Auch Anbietern von Online-Marktplätzen werden, ergänzend und konkretisierend zu den Vorgaben des Digital Services Act, eigene Pflichten im Hinblick auf die Sicherheit von Produkten auferlegt. Sie müssen zunächst eine zentrale Kontaktstelle benennen, mit der sie sich unter anderem beim Safety-Gate-Portal registrieren und über die Verbraucher:innen sie erreichen können. Meldungen zur Produktsicherheit haben sie unverzüglich zu bearbeiten. Die Marktüberwachungsbehörden können Anbieter von Online-Marktplätzen anweisen, Informationen zu gefährlichen Produkten offline zu nehmen. Online-Marktplätze müssen so gestaltet sein, dass Produktanbieter die Angaben zur Herstellerkennzeichnung dort hinterlegt werden können. Bei Produktrückrufen haben sie Mitwirkungspflichten.
Alle Wirtschaftsakteure, also Hersteller, Händler, Bevollmächtigte, Einführer und Fulfillment-Dienstleister, müssen ab dem 13. Dezember 2024 sicherstellen, dass sie über interne Verfahren zur Gewährleistung der Produktsicherheit verfügen, die es ihnen ermöglichen, die Anforderungen der GPSR zu erfüllen. Auch Anbieter von Online-Marktplätzen müssen künftig sicherstellen, dass sie interne Verfahren zur Gewährleistung der Produktsicherheit implementiert haben. Bisher gehörte die Einrichtung von präventiven Produkt-Compliance-Prozessen zu den allgemeinen Unternehmensorganisationspflichten. Nun sind die Prozesse zusätzlich spezialgesetzlich verankert. Die Konzipierung und Umsetzung angemessener Produkt-Compliance-Prozesse bzw. eines Produkt-Compliance-Management-Systems wird daher zusätzlich an Relevanz gewinnen.
Die Produktsicherheitsverordnung macht neue Vorgaben für den Rückruf von Produkten, die Gestaltung der Rückrufanzeige und den Verbraucher:innen mindestens anzubietende Abhilfemaßnahmen im Falle eines Rückrufes.

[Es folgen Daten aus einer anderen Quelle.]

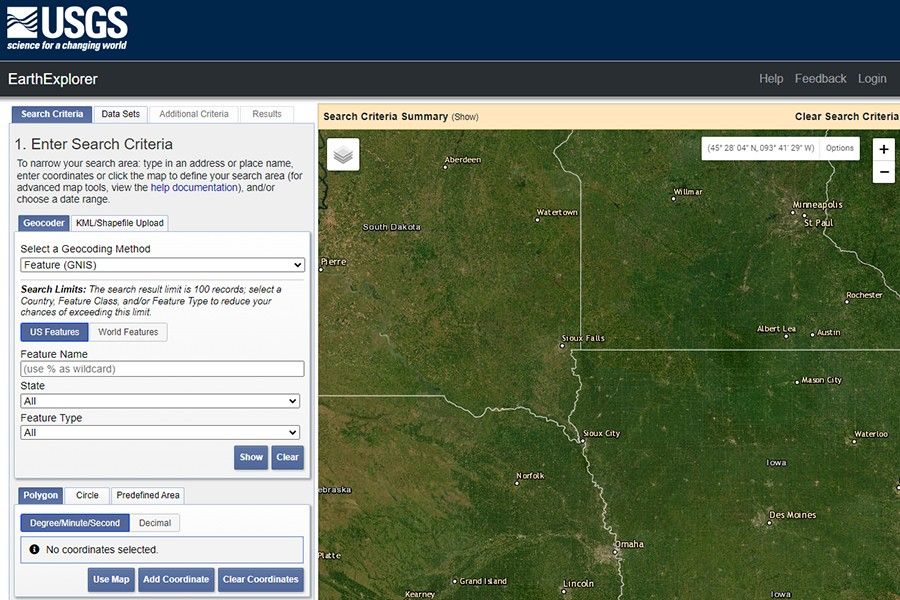Click the Show search button
This screenshot has width=900, height=600.
click(x=251, y=457)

Alle Wirtschaftsakteure sind verpflichtet, Kundendaten zu ermitteln. Können nicht alle Kund:innen erreicht werden, müssen alle Wirtschaftsakteure klare und sichtbare Rückrufanzeigen bzw. Sicherheitswarnungen veröffentlichen. Sie sollen dabei alle verfügbaren Kanäle nutzen, um die größtmögliche Reichweite zu erzielen.
Für alle Wirtschaftsakteure gelten schließlich auch spezifische Vorgaben für Produktangebote, die online oder über andere Formen des Fernabsatzes erfolgen. So muss das Angebot unter anderem Angaben zum Hersteller und Kontaktmöglichkeiten, Produktidentifikationsangaben einschließlich einer Abbildung sowie etwaige Warnhinweise und Sicherheitsinformationen enthalten.

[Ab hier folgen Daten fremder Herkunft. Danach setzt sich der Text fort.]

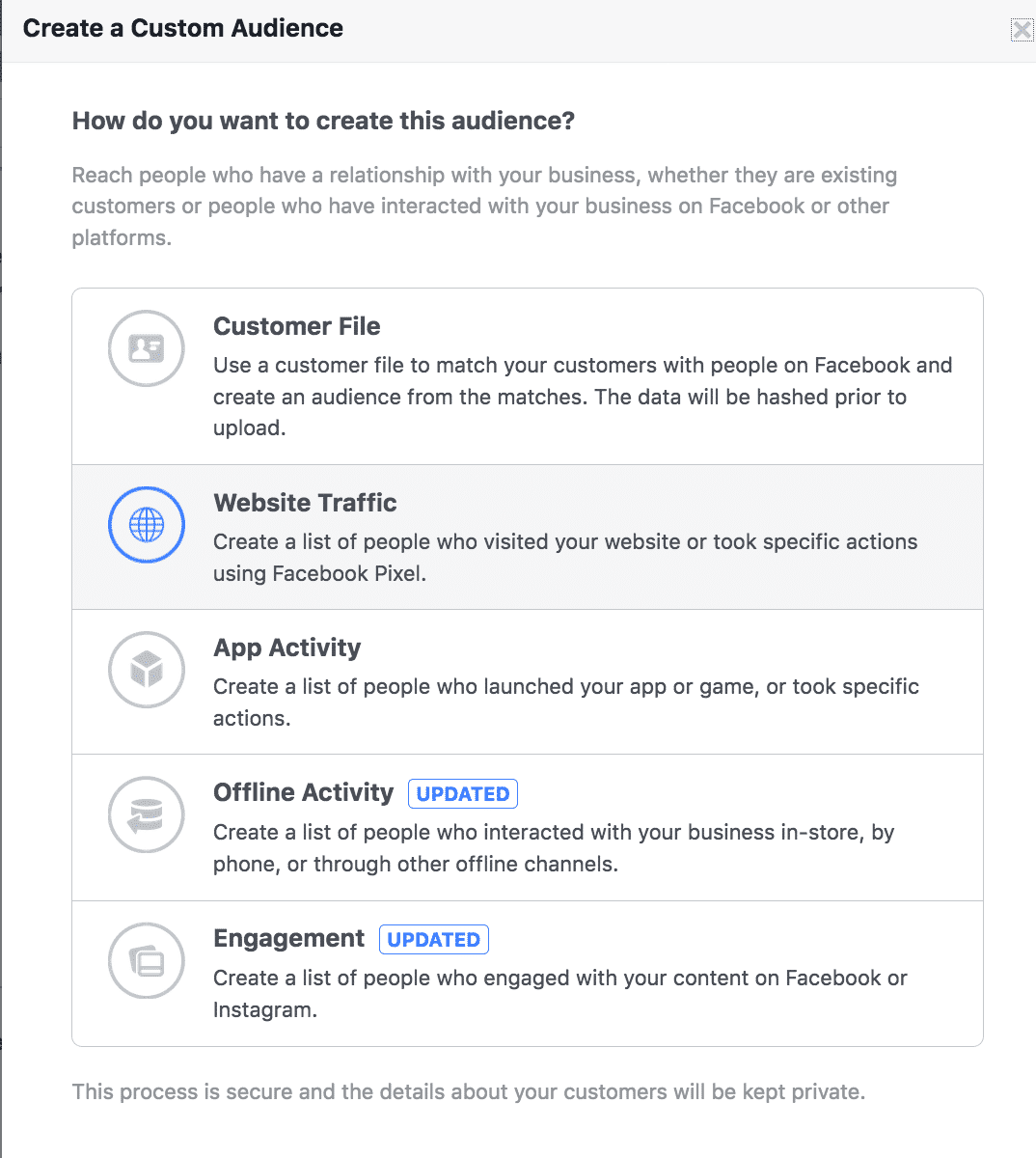Image resolution: width=1036 pixels, height=1158 pixels.
Task: Click the UPDATED badge beside Engagement
Action: point(434,939)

Die neuen Regeln der GPSR gelten ab dem 13. Dezember 2024 für alle ab diesem Zeitpunkt in Verkehr gebrachten Produkte. Für zuvor noch unter der bisherigen Rechtslage in Verkehr gebrachte Produkte dürfte nach nicht unumstrittener Ansicht aus Vertrauensschutzgesichtspunkten wohl weiterhin die alte Rechtslage gelten.
Aus Verbrauchersicht werden die neuen Regelungen dazu beitragen, weiterhin ein hohes Sicherheitsniveau bei Verbraucherprodukten zu gewährleisten. Generell wird die Position der Verbraucher:innen etwa durch erhöhte Informations- und Kennzeichnungspflichten, Beschwerdemöglichkeiten und neue Vorgaben für Abhilfemaßnahmen im Falle eines Produktsicherheitsrückrufes gestärkt.

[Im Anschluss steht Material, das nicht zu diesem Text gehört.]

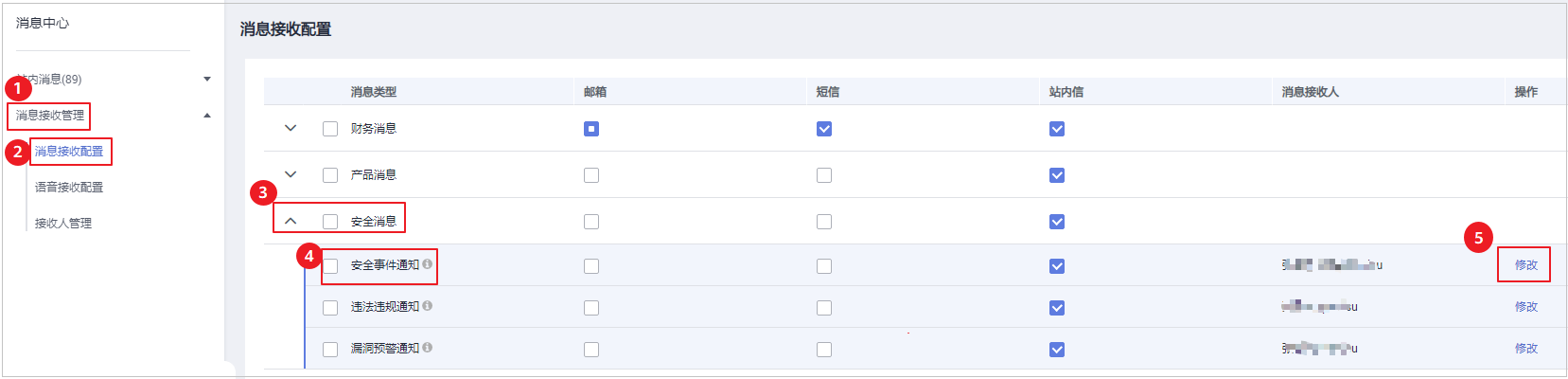Open 接收人管理 in sidebar

pos(63,224)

Aus Sicht der betroffenen Wirtschaftsakteure und Anbieter von Online-Marktplätzen werden die Pflichten sowohl bezogen auf die Vormarktphase als auch die Nachmarktphase erheblich erweitert. Insbesondere die nun übergreifend für alle Wirtschaftsakteure, also Hersteller, Bevollmächtigte, Einführer, Händler und Fulfillment-Dienstleister geltende Pflicht zur Einrichtung interner Verfahren zur Gewährleistung der Produktsicherheit, untermauert die Notwendigkeit eines angemessenen und systematischen Produkt Compliance Managements nachdrücklich.